▶ STATED EXERCISE: Could you print, word for word, the rows between the line containing "Viewport: 750px width, 410px" and the line containing "Looking at the screenshot, I should (x=1413, y=315).", both lines included?
▬▬▬▬▬▬▬▬▬▬
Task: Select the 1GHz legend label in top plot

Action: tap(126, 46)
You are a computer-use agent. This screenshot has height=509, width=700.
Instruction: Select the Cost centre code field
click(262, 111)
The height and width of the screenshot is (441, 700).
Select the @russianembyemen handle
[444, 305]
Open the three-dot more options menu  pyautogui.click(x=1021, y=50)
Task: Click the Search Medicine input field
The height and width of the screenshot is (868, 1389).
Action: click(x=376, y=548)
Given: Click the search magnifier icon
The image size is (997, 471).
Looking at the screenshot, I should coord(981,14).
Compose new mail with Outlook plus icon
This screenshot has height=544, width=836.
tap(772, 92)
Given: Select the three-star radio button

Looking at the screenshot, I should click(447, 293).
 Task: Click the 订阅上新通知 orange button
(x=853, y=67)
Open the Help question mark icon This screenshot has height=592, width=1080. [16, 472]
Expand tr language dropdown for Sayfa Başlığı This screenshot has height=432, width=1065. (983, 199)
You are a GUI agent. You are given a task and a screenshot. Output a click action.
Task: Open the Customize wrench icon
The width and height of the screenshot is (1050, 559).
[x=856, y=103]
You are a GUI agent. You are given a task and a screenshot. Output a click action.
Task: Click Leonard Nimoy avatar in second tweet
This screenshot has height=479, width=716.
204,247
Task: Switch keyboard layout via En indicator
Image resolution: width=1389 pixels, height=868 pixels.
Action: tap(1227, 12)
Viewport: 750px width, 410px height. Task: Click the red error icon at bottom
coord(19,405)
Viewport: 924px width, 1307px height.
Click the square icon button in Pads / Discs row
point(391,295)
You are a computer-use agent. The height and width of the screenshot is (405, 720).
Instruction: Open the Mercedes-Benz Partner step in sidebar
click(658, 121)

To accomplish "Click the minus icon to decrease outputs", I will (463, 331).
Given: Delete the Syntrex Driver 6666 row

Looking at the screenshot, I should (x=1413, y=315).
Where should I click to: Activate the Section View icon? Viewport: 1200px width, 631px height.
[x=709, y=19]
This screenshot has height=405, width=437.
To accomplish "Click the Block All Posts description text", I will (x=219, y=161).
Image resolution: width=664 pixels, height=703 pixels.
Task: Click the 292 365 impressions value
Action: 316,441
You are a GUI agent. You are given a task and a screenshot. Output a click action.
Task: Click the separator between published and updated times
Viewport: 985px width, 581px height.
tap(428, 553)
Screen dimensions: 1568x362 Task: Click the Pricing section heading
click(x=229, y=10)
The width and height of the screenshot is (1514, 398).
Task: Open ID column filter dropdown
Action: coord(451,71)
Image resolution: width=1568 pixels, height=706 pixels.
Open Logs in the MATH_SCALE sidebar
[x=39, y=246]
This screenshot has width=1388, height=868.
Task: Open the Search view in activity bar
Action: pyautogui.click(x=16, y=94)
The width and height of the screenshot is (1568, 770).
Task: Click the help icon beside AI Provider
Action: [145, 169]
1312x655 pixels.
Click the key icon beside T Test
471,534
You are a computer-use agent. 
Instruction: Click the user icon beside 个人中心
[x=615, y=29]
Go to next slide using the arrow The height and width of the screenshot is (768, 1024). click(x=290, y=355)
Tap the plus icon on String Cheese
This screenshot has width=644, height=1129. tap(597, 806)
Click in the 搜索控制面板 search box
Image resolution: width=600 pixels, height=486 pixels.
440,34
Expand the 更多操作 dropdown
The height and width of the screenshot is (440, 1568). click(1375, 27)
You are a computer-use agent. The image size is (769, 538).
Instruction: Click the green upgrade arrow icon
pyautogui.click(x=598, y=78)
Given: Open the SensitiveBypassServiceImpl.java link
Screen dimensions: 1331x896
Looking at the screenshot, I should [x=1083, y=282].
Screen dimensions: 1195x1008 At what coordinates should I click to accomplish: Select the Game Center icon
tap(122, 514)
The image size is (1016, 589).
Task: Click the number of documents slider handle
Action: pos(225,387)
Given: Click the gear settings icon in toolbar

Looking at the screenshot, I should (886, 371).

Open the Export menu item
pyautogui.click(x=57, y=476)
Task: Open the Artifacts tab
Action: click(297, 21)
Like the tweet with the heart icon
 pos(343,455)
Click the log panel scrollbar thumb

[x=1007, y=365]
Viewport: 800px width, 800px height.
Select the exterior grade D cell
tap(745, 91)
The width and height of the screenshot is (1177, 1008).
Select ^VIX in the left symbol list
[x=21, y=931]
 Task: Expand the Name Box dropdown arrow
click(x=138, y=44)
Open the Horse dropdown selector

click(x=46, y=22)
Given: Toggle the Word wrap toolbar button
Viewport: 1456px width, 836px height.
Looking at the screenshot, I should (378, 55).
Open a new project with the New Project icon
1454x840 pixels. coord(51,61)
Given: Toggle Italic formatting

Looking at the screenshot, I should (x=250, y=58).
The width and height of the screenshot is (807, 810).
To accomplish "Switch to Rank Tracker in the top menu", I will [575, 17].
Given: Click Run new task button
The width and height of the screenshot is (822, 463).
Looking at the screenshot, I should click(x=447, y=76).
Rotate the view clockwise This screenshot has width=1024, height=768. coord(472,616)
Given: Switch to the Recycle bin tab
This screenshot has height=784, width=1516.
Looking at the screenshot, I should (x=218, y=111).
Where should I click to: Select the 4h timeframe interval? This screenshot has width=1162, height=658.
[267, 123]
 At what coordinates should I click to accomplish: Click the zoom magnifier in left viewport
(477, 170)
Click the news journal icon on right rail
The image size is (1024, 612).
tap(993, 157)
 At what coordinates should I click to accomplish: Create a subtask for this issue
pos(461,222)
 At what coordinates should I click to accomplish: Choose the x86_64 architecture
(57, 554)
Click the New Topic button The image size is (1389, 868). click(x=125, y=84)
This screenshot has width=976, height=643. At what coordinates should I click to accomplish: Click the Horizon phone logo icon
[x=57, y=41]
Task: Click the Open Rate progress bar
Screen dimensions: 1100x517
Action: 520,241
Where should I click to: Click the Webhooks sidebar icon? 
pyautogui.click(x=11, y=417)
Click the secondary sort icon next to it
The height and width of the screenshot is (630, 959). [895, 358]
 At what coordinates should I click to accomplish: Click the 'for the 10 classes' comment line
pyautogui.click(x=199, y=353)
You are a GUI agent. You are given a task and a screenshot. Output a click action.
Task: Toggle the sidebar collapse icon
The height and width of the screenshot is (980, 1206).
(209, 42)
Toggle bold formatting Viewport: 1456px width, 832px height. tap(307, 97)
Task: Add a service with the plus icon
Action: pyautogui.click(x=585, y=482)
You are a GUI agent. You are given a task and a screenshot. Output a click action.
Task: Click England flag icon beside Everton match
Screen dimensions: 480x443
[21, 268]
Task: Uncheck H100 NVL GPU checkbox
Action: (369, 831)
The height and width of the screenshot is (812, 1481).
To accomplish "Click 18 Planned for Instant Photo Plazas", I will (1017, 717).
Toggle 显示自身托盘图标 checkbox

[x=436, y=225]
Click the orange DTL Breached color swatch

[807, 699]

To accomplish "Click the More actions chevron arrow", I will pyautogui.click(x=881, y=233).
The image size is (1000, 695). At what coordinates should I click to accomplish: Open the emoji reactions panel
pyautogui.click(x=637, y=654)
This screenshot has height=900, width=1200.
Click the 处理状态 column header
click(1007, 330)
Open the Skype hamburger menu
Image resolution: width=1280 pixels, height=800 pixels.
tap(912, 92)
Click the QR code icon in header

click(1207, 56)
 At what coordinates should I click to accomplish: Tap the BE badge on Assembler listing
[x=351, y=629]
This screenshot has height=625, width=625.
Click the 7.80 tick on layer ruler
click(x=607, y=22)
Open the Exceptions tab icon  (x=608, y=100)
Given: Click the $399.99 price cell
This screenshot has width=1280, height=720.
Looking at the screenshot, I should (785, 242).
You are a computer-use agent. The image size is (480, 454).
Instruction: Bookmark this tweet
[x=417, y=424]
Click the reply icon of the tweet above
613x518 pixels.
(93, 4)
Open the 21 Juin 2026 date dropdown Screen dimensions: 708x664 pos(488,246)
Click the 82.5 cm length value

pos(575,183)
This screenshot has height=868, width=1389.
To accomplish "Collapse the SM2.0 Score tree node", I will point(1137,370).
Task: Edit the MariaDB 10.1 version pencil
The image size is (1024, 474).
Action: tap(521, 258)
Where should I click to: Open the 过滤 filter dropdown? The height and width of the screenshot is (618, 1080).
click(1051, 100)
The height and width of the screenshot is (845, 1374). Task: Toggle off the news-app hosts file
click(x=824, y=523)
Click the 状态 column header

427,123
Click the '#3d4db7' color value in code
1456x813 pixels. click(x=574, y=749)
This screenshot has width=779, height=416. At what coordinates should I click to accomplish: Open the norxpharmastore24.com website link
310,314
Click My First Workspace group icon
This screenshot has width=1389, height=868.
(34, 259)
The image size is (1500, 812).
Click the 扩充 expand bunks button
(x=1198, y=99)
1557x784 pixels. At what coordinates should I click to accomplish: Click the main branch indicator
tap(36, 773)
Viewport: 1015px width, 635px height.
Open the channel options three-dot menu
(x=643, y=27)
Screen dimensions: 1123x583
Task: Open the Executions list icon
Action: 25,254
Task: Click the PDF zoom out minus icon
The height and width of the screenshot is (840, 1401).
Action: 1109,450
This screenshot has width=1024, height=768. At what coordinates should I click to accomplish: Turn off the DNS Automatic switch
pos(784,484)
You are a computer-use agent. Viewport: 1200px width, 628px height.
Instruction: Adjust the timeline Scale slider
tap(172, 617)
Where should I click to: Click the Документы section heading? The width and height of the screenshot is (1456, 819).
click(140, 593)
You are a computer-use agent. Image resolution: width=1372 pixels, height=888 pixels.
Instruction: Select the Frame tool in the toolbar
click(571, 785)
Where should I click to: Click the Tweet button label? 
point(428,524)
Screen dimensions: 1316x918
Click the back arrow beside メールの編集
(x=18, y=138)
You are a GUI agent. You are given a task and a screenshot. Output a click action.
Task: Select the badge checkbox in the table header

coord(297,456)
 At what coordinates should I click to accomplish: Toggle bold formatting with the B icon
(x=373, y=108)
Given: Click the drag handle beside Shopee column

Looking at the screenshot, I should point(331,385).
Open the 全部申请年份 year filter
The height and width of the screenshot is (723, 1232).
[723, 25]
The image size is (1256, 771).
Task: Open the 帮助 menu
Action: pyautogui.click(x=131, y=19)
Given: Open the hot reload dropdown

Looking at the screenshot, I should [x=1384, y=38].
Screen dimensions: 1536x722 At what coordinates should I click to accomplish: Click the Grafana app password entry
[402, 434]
▬▬▬▬▬▬▬▬▬▬
▶ SOLUTION TO THIS EXERCISE:
Viewport: 750px width, 410px height. Task: Click the red error icon at bottom
coord(19,405)
Viewport: 924px width, 1307px height.
Click the square icon button in Pads / Discs row
point(391,295)
You are a computer-use agent. The height and width of the screenshot is (405, 720).
Instruction: Open the Mercedes-Benz Partner step in sidebar
click(658, 121)

To accomplish "Click the minus icon to decrease outputs", I will (463, 331).
Given: Delete the Syntrex Driver 6666 row

Looking at the screenshot, I should (x=1413, y=315).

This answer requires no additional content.